Und der Gewinner - er versprach einen Neubeginn für das ganze Land. "Nicht eine einzelne Partei, sondern ganz Istanbul und die Türkei haben diese Wahl gewonnen", sagte der 49-jährige Imamoglu. In einer Rede vor jubelnden Anhängern erklärte er: "Heute haben 16 Millionen Einwohner Istanbuls unseren Glauben an die Demokratie erneuert und unser Vertrauen in Gerechtigkeit untermauert."
Imamoglu kündigte an, er wolle mit Präsident Recep Tayyip Erdogan "harmonisch zusammenarbeiten", um die dringendsten Probleme der Stadt zu lösen. Der Bürgermeisterposten in der mit Abstand größten türkischen Stadt ist das bedeutendste Amt dieser Art in dem muslimisch geprägten Land.
Erdogan hatte zuvor dem Sieger via Twitter gratuliert. Die Wahl habe "den Willen des Volkes" gezeigt, schrieb er weiter. Auch Imamoglus Rivale, der frühere Ministerpräsident Binali Yildirim von der regierenden islamisch-konservativen AKP, gratulierte und wünschte viel Glück.
800.000 Stimmen mehr
Im Vergleich zur ersten Abstimmung Ende März, deren Ergebnis auf Drängen von Erdogan annulliert worden war, konnte Imamoglu dieses Mal seinen Vorsprung deutlich ausbauen.

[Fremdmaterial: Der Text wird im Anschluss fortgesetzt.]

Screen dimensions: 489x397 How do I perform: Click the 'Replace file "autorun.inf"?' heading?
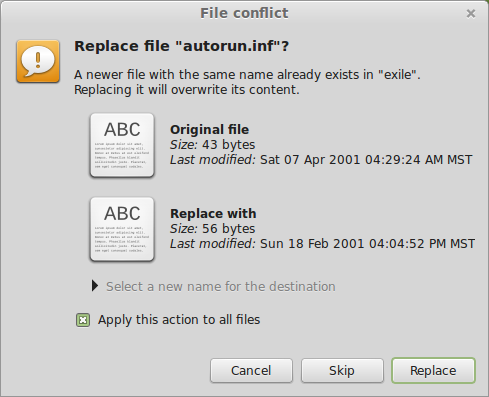click(x=181, y=46)
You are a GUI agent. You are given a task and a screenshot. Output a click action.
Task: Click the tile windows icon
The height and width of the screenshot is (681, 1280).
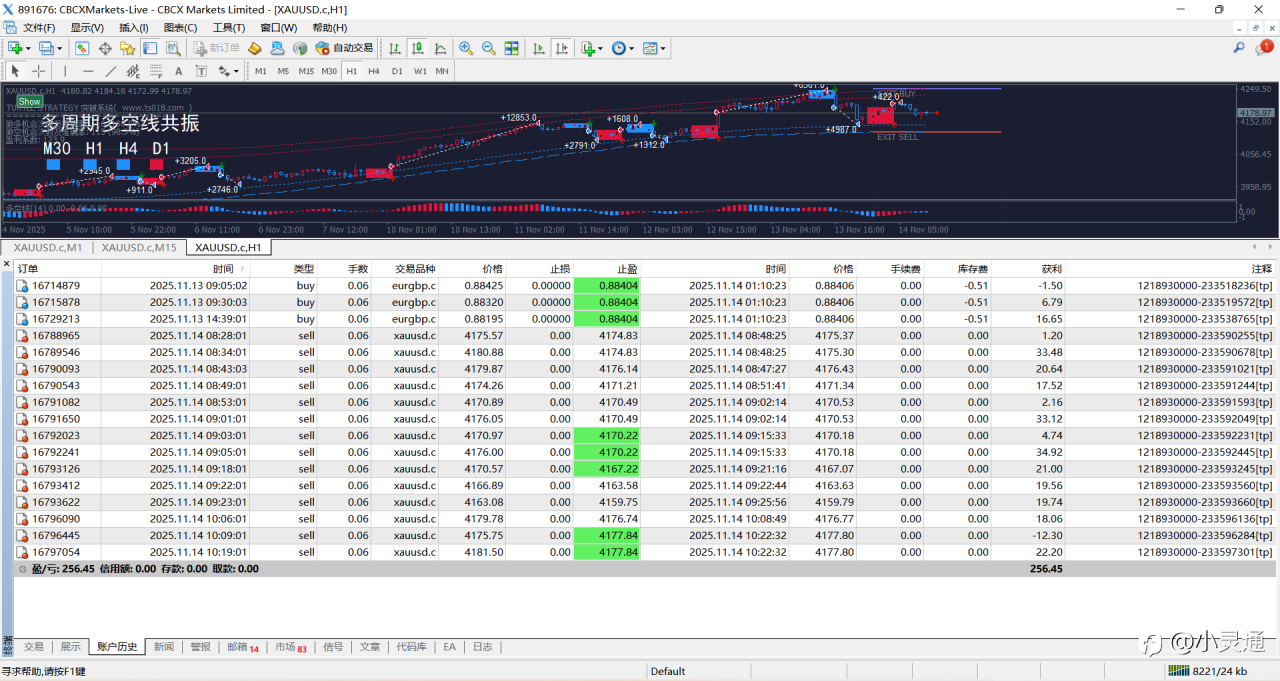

Der CHP-Kandidat gewann nach Auszählung fast aller Stimmen mit 54 Prozent. Auf Yildirim entfielen nur 45 Prozent. Der Abstand betrug damit laut TV-Sendern rund 800.000 Stimmen nach nur 13.000 bei der März-Wahl. Die Beteiligung lag bei 84,4 Prozent.
Die Wahl stand ganz im Zeichen der Wirtschaftskrise. Auch unter traditionellen AKP-Wählern war die Unzufriedenheit hoch über den drastischen Anstieg der Lebenshaltungskosten seit dem Absturz der türkischen Lira im vergangenen Sommer. Imamoglu hatte sich im Wahlkampf auf soziale Themen wie Armut, Arbeitslosigkeit und Kinderbetreuung konzentriert und dem "System der Verschwendung" in der Stadtverwaltung den Kampf angesagt.